* **PROVIDED RECORDS**

↓

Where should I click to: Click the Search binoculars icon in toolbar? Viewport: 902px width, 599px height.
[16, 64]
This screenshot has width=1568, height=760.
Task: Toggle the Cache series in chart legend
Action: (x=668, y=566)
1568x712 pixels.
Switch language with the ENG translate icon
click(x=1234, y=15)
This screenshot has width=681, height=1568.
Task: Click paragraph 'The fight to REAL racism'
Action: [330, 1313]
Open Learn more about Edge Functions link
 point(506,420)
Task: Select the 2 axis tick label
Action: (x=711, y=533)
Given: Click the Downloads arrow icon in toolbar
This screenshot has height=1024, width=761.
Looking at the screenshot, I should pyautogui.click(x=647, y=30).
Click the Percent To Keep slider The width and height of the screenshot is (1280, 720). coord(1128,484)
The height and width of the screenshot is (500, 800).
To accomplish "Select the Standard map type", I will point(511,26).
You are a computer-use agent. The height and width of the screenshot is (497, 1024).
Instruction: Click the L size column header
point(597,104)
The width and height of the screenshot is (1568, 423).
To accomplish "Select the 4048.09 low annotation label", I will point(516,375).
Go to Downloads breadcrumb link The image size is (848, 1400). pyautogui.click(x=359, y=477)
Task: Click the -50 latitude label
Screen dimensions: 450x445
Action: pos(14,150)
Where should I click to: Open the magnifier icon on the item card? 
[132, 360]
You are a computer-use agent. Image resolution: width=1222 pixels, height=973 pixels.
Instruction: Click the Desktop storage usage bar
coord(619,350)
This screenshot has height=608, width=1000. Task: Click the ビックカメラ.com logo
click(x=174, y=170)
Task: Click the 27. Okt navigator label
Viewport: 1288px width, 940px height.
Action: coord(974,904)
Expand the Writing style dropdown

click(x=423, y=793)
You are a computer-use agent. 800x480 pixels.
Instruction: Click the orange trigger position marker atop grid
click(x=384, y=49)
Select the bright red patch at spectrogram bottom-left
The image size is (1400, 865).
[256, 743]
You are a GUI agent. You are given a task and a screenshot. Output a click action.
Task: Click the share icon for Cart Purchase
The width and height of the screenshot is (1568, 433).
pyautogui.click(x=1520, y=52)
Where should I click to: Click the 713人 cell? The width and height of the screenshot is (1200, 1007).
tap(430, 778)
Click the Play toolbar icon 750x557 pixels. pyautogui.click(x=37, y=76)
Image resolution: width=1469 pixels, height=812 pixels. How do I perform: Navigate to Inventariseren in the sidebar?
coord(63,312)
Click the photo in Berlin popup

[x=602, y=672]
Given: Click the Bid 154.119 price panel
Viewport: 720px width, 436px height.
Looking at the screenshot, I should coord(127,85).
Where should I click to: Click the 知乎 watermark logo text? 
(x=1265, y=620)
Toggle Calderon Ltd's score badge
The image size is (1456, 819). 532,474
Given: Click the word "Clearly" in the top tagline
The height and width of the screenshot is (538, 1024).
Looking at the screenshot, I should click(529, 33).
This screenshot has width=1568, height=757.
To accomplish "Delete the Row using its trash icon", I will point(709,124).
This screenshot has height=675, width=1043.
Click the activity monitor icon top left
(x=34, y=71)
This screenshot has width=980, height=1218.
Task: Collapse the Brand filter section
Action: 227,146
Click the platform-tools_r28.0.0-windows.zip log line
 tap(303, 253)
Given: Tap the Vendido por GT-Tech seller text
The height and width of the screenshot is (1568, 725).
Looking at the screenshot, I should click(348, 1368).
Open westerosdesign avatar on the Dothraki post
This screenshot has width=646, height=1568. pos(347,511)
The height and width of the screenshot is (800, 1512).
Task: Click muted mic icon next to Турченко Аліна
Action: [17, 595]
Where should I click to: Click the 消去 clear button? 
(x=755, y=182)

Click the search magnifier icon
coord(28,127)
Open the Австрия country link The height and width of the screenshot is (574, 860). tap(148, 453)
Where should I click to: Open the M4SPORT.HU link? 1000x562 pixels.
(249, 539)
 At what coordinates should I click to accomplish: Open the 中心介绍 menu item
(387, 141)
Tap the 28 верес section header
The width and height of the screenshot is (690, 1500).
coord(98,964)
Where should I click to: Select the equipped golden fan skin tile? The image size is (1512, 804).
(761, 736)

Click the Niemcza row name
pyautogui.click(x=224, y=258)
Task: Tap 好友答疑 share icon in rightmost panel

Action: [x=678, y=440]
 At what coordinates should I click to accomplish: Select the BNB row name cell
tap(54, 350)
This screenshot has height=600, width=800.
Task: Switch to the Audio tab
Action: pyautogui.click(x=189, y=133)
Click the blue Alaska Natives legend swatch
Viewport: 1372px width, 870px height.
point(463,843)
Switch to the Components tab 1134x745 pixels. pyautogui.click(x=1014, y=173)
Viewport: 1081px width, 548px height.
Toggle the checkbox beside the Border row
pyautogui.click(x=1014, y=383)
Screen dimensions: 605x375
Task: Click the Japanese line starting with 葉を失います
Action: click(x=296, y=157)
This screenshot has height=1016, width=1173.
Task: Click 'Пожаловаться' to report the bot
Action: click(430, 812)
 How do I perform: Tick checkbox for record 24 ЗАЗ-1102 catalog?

↑

* **WHAT YOU SHOULD DO**
Scan the records for the string "computer" and show every line that contains it.

* **SOLUTION FOR THIS TASK**
You are a computer-use agent. The height and width of the screenshot is (497, 1024).
You are a computer-use agent. Image resolution: width=1222 pixels, height=973 pixels.
You are a computer-use agent. 800x480 pixels.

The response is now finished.